** Opening Entries shown block **

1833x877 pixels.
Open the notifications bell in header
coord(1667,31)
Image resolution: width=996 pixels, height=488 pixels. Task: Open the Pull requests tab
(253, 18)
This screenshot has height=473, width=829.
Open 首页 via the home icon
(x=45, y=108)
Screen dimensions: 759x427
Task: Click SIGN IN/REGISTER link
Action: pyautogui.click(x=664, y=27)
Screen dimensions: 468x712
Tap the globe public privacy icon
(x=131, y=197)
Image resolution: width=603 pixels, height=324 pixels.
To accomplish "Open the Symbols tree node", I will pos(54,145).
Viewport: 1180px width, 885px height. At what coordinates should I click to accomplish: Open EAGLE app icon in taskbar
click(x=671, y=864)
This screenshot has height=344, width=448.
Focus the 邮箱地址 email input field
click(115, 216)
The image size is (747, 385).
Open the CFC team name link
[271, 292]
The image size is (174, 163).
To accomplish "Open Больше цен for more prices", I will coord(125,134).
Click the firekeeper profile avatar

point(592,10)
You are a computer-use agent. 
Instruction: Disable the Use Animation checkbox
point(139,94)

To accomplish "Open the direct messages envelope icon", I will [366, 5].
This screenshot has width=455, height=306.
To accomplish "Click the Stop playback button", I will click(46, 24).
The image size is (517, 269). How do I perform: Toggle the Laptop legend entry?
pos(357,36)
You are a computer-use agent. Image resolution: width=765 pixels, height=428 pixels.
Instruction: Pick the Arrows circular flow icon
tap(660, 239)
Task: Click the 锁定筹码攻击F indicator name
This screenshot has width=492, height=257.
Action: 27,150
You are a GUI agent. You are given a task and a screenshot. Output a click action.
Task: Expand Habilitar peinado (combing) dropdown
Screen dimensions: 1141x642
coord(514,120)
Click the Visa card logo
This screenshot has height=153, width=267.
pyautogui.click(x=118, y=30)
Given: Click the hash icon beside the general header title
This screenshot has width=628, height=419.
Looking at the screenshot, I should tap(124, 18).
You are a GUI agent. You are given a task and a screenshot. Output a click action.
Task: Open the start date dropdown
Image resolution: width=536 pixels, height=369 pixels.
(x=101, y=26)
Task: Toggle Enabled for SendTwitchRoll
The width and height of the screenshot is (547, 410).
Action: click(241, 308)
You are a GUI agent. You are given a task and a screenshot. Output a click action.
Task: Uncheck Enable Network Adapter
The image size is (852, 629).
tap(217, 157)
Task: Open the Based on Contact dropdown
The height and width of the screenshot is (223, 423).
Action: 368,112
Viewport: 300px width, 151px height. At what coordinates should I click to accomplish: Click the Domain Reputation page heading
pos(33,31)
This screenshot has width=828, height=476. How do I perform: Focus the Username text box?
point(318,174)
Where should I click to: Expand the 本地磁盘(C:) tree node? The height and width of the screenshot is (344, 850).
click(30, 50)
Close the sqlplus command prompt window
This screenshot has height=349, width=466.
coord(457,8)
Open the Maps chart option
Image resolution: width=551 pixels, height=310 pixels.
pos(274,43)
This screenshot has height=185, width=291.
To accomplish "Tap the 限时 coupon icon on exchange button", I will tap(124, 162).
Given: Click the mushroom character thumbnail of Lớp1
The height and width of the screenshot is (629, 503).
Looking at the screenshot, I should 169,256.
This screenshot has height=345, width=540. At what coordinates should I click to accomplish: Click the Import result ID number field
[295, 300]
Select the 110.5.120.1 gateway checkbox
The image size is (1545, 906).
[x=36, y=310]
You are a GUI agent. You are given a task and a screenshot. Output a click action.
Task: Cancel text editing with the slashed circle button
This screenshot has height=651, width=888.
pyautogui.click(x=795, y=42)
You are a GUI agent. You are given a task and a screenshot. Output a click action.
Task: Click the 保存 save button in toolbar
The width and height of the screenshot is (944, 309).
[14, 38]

** Closing Entries shown block **

What do the lines of the material read, from the first through the line with "This screenshot has height=473, width=829."? Transcribe them exactly and stop there.

1833x877 pixels.
Open the notifications bell in header
coord(1667,31)
Image resolution: width=996 pixels, height=488 pixels. Task: Open the Pull requests tab
(253, 18)
This screenshot has height=473, width=829.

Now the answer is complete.